■ **WHAT THE TASK ASKS**: Copy out the entries that follow exactly, leaving out the pictures.

Stored data

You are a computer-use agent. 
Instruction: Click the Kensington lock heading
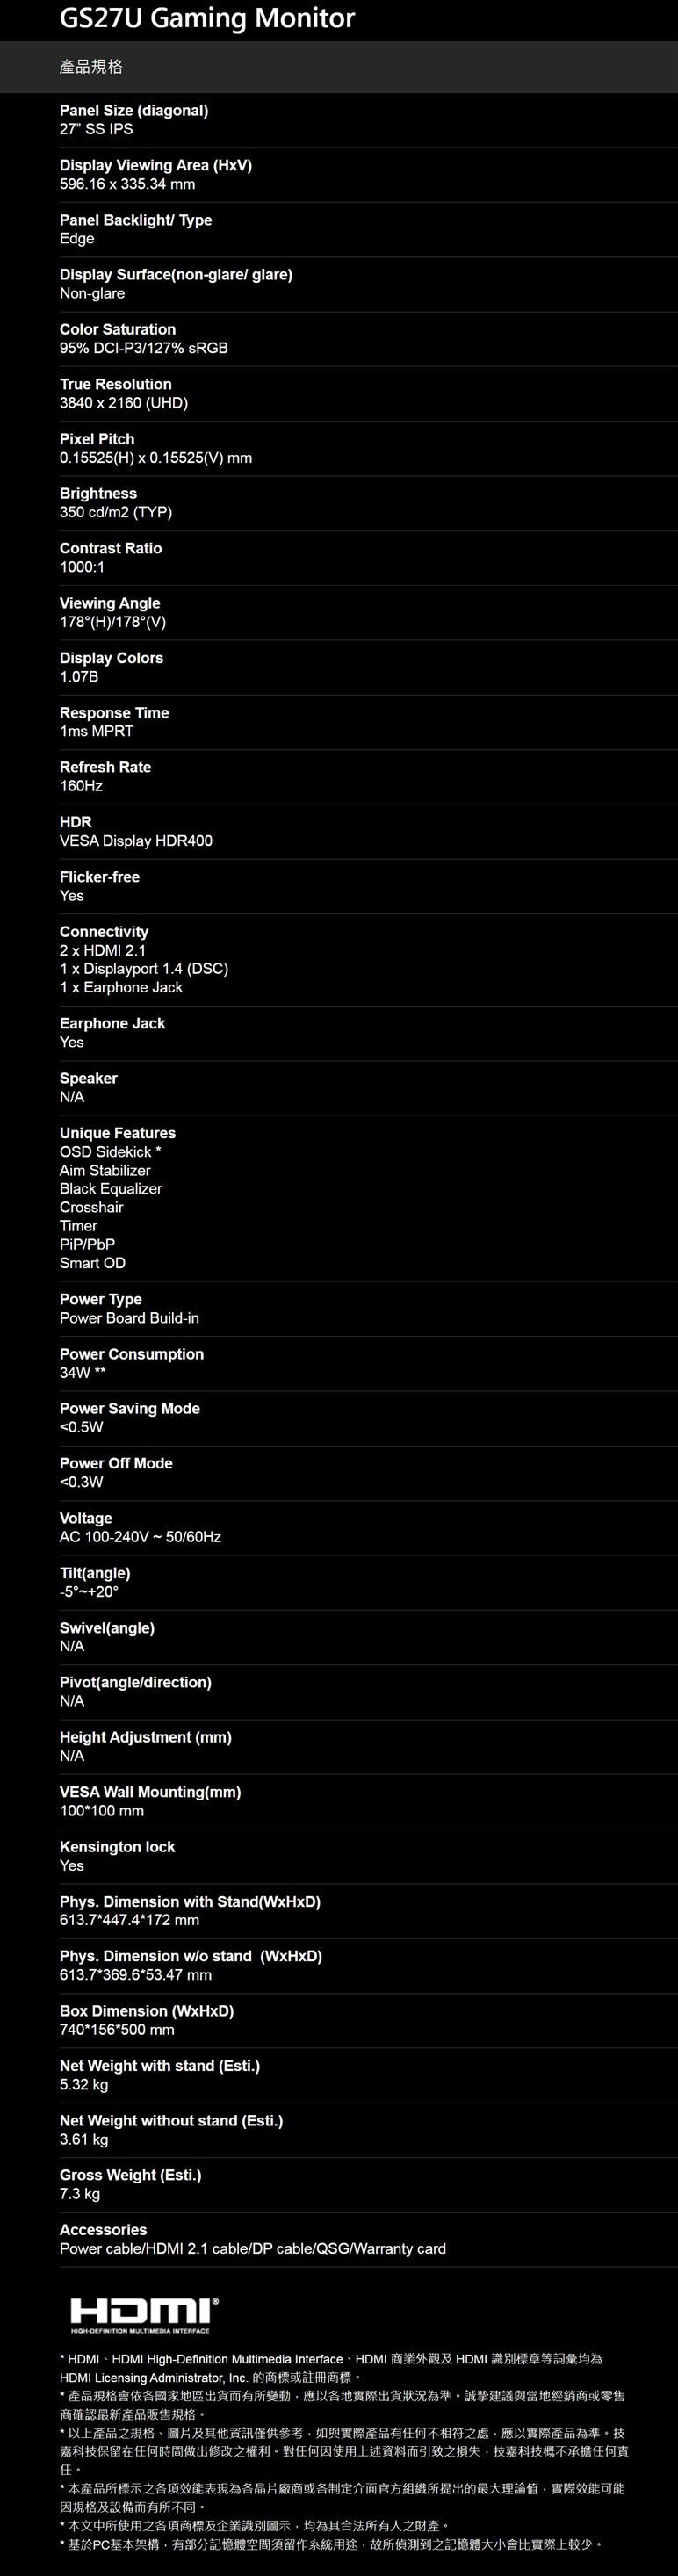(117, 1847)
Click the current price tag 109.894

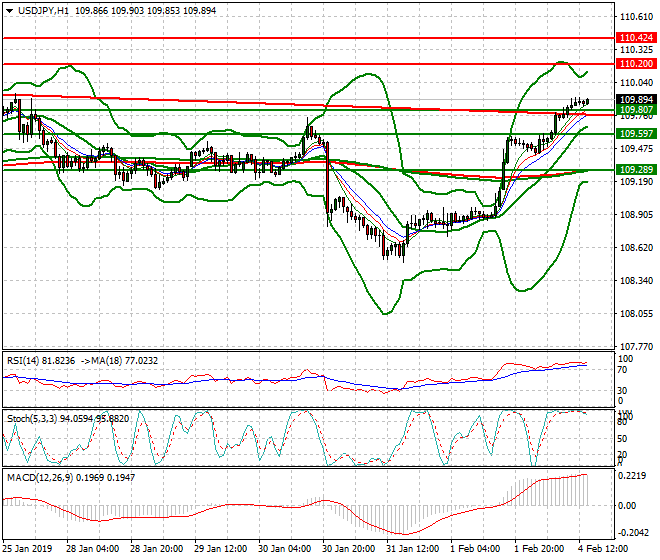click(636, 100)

■ **COMPLETED EXERCISE**:
You are a computer-use agent. 
Instruction: Click the Kensington lock heading
(117, 1847)
Click the current price tag 109.894

click(636, 100)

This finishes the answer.